Former Maryland field hockey star Katie O’Donnell, who led the Terrapins to two national titles and twice was named the nation’s top player, makes a pass during the Pan American Games in October for Team USA, which won the gold medal. (Mike Ehrmann/Getty Images)

Former University of Maryland field hockey star Katie O’Donnell set her sights on the 2012 Summer Games the day she walked out of the office of Team USA Coach Lee Bodimeade in the spring of 2008, bruised with the news she had just received:

Despite emerging as one of the sport’s hottest stars at 16, she did not make the final cut for the U.S. Olympic team that competed that summer in Beijing.

“At first I was upset,” O’Donnell said during a conference call Monday. “Then I was angry. Then there was determination.”

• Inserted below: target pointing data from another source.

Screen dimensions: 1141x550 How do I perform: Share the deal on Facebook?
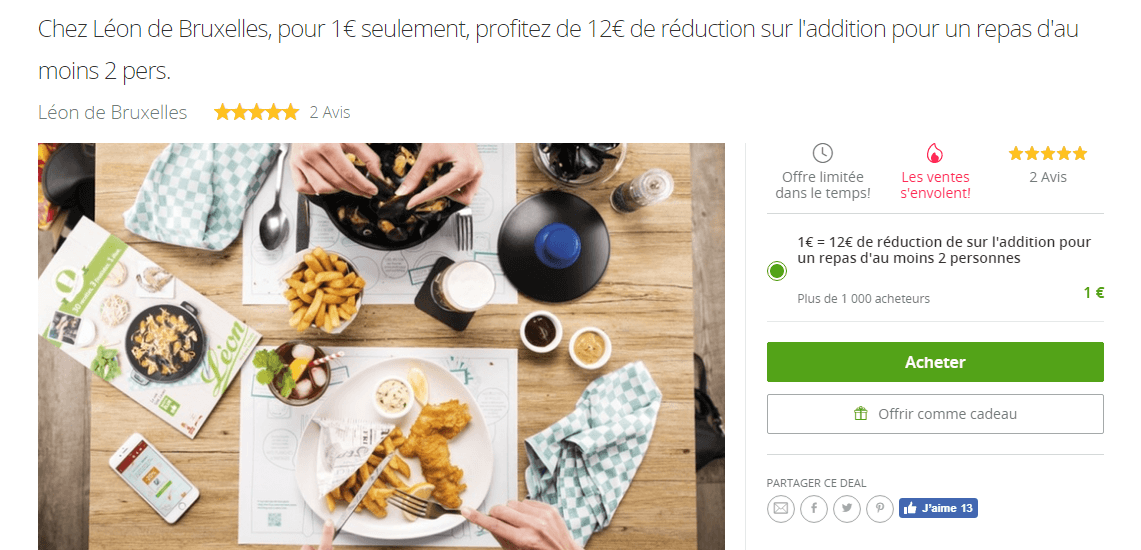[x=814, y=508]
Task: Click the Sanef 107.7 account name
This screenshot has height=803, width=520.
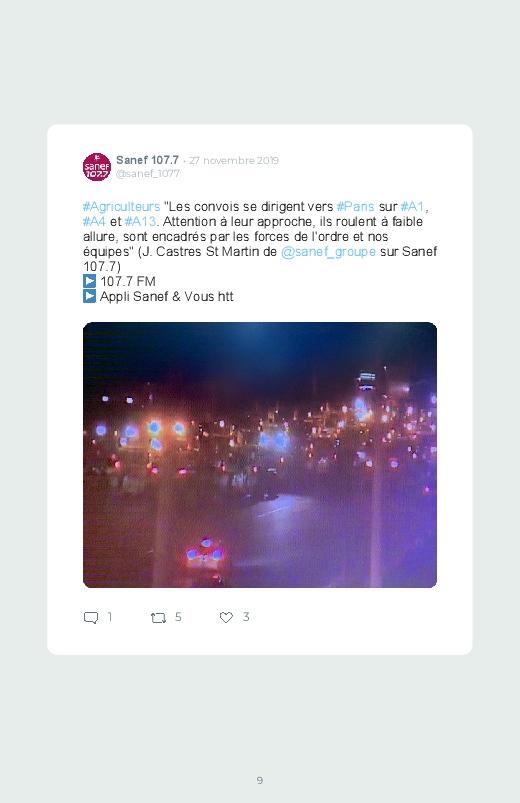Action: [148, 160]
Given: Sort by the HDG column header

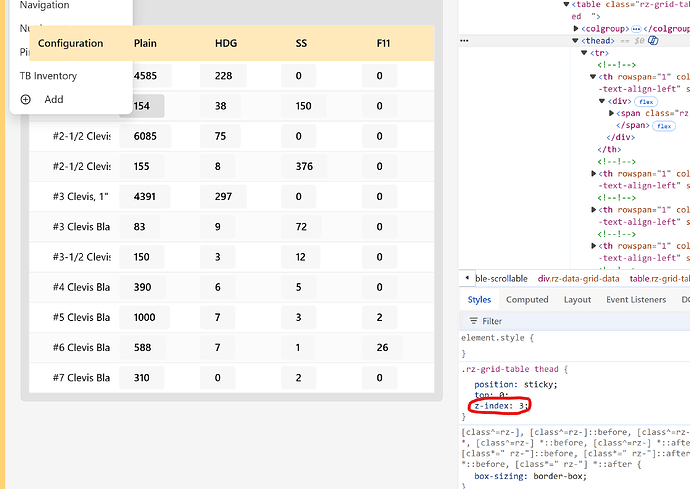Looking at the screenshot, I should tap(226, 43).
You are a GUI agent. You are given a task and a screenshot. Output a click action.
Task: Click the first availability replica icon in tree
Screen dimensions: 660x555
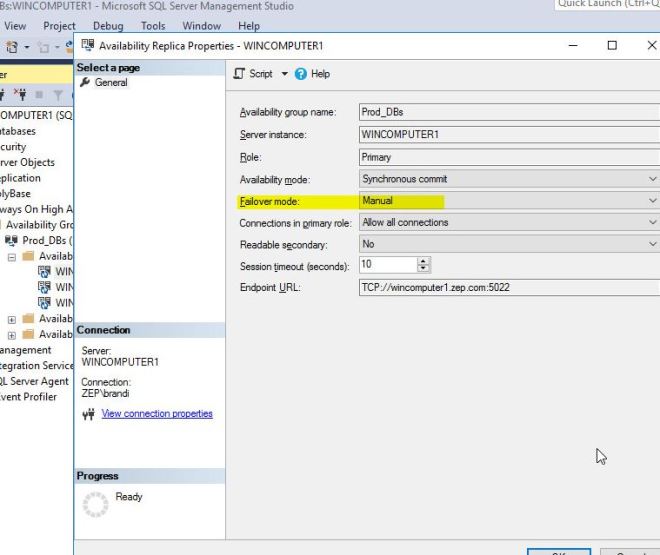tap(44, 271)
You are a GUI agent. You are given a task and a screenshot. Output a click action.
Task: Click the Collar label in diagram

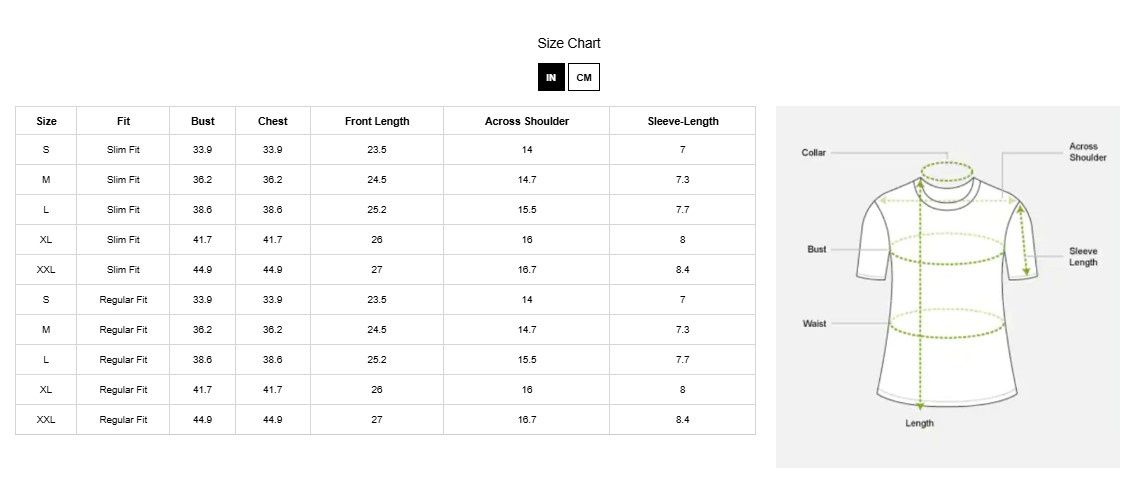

O’Donnell took a major step toward realizing her Olympic dream during the recent Pan American Games in Guadalajara, Mexico, where the U.S. team stunned world champion Argentina to capture the gold medal — its first ever in the tournament. With the finish, the Americans claimed an automatic berth in the 2012 Olympics in London.

O’Donnell, 22, scored one goal in the 4-2 victory in front of a vocal cluster of U.S. fans that chanted “USA! USA!” in the waning minutes. The defeat of the top-ranked Argentines was considered an incredible result for the 13th-ranked Americans, who had finished eighth in the 2008 Olympic tournament.

“Going into the game, everybody off the field didn’t really believe in us,” said O’Donnell, a native of Norristown, Pa. But “every single person on our team had no doubt. . . . It was a weird feeling . . . everyone did their part to make it happen.

“The celebration was amazing. Having the whole crowd going wild, having your parents cheering, you could see them crying in the stands. The experience was unforgettable.”

Had the U.S. team not won gold, it would have had to travel to a do-or-die Olympic qualifying tournament in Belgium, Japan or India in the coming months. Instead, the team will play a series of low-pressure international tune-ups leading up to London, and O’Donnell will concentrate on securing her spot on the final roster.

O’Donnell had taken off the spring semester of her freshman year at Maryland to try to make the cut for Beijing, but instead of using the time to showcase her skills, she recalled, she got bogged down in the high stakes and simply underperformed.

“I was a little timid at the time,” she said. “I was so worried about making mistakes that things weren’t good for me,” O’Donnell said. “This time, I’m going to prepare the right way mentally — with the help of my teammates and family and friends — and take the opportunity and achieve my goal, hopefully.”

O’Donnell led the Terrapins to two national titles and twice earned the Honda Sports Award as the nation’s top field hockey player. Last fall, she became the first field hockey player to be named Sportswoman of the Year by the Women’s Sports Foundation.

None of those honors, however, would compare to an Olympic medal.

“We all want to be standing on the podium at the Olympics,” O’Donnell said. “We’re a pretty selfless group. We don’t really put ourselves above our team. . . . We look forward to stepping on the field for every game next year.”